Я смотрю на него, и мои брови сами собой сходятся на переносице:
— Но почему это не общеизвестно?
— Вот и я о том же! — смеется он, причем адресно, в мою сторону, отчего как бы становится неприятно ближе. Мне не нравится соглашаться с Рейзом.
— Жизнь продолжается, — пожимает плечами Олани. — События пятивековой давности, конечно, наложили свой отпечаток на мир, но неужели знания о них действительно что-то меняют?
Наверное, нет. Вообще, странно размышлять о мире, в котором я никогда не жила, о мире, так основательно разрушенном, что даже его руины уже не вызывают вопросов. Но да: знание ничего не меняет.
— Сильно сказано, Олани, — вздыхает Исольда.
Олани тычет пальцем в Рейза:
— Это он тут распинается о гибели цивилизаций, как будто это буквально вчерашние сплетни!
— Но о таком все должны знать! — оправдываясь, говорит Рейз.
Исольда смеется, запрокинув голову:
— Я бы хотела официально рекомендовать всем нам помаленьку издеваться над Рейзом, потому что он избалованный богатенький мальчик и ему не мешало бы вести себя скромнее.
— Принимается и поддерживается, — быстро отвечаю я, хихикая над возмущенным видом Рейза.
— Похоже, единогласно, — кивает Олани.
— Эй!
Мы демонстративно его игнорируем, и это даже смешно, пока он не встает, потягиваясь, и не заявляет:
— Исилия, это твоя самая безобразная попытка слинять с урока магии, и, если честно, я разочарован, что вы обе на нее купились.
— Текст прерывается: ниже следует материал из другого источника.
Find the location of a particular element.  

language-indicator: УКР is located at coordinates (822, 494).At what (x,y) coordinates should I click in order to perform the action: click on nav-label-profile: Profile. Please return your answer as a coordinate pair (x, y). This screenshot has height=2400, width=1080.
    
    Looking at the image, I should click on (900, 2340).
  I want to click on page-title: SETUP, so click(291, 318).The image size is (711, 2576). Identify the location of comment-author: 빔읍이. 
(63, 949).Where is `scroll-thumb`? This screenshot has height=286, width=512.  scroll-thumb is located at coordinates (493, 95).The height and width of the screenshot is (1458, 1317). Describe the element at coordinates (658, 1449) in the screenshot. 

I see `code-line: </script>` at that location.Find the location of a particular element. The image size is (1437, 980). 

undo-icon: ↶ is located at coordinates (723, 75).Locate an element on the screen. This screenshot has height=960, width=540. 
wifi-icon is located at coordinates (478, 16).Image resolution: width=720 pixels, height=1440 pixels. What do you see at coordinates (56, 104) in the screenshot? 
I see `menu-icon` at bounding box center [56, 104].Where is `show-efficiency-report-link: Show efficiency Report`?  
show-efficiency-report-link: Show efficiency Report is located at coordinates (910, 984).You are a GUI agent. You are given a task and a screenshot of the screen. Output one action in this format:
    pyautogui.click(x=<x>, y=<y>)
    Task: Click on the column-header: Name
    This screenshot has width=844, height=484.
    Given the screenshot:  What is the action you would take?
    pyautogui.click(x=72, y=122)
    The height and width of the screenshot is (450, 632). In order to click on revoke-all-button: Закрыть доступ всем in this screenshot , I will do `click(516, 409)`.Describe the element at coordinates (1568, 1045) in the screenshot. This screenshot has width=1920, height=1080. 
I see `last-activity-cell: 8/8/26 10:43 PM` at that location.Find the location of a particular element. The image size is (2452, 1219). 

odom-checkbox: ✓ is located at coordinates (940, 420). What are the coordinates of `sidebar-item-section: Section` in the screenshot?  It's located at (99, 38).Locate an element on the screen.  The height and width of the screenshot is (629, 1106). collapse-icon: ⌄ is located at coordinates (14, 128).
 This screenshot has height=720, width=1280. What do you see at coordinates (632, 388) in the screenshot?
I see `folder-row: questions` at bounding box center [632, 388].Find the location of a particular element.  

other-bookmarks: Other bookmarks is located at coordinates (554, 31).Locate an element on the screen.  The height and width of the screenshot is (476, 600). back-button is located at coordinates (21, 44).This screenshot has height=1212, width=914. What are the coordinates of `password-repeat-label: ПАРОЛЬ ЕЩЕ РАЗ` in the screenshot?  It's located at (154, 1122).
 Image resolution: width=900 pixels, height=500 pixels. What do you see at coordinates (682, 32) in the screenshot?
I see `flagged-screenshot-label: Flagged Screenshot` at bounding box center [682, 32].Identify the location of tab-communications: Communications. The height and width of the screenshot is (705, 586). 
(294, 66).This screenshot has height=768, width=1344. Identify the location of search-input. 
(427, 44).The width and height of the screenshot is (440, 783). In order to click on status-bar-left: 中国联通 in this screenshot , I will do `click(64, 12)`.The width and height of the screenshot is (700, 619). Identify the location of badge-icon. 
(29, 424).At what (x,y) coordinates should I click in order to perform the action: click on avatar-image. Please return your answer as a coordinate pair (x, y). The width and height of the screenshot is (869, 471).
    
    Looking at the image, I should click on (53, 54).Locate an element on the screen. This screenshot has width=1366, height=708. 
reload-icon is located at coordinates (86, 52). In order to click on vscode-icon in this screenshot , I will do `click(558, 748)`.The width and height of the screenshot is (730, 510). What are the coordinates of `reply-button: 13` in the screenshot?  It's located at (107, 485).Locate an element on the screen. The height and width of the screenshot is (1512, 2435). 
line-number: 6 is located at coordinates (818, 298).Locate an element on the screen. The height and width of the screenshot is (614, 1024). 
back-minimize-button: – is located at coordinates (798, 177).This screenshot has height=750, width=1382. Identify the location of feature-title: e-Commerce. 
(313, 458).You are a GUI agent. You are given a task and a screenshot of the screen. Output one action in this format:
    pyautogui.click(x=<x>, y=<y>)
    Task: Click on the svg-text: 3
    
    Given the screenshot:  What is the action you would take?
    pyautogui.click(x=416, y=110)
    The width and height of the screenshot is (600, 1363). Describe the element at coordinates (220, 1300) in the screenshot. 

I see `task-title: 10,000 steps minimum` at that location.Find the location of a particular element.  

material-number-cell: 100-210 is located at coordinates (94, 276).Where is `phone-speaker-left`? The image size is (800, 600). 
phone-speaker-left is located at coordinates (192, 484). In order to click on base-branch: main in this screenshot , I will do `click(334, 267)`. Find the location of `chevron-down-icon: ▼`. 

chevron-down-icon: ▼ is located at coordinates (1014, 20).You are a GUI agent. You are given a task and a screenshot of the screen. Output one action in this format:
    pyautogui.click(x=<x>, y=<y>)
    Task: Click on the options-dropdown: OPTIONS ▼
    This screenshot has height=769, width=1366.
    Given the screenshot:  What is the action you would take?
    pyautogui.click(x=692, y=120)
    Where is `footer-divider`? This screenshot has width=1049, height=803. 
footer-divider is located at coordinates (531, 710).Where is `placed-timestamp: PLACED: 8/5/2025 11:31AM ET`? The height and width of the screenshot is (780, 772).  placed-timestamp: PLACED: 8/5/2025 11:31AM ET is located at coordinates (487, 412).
Вдруг девушки оборачиваются — вроде так же игриво, как мы делали, сговариваясь против Рейза, но теперь внимание приковано ко мне, и это уже не забавно.
— Да я же не… — замолкаю, потому что вру.
— Хватит тянуть время, — отрезает Олани, собирая наши миски в шаткую стопку. — Я разберусь с посудой, если ты не будешь давить на жалость.
Вряд ли меня ждет более выгодная сделка, так что я подчиняюсь.
Поначалу со мной занималась Олани, но она использует магию только для целительства, а я обделена талантом врачевания. Я даже не особо пыталась, потому что страшно боялась сделать только хуже, решившись залечить маленькую ссадину у сестры на пальце.
Тогда за меня взялся Рейз. Мы не особо продвинулись, но как учитель он лучше Олани, которая, несмотря на все свои достоинства, мгновенно выходит из себя.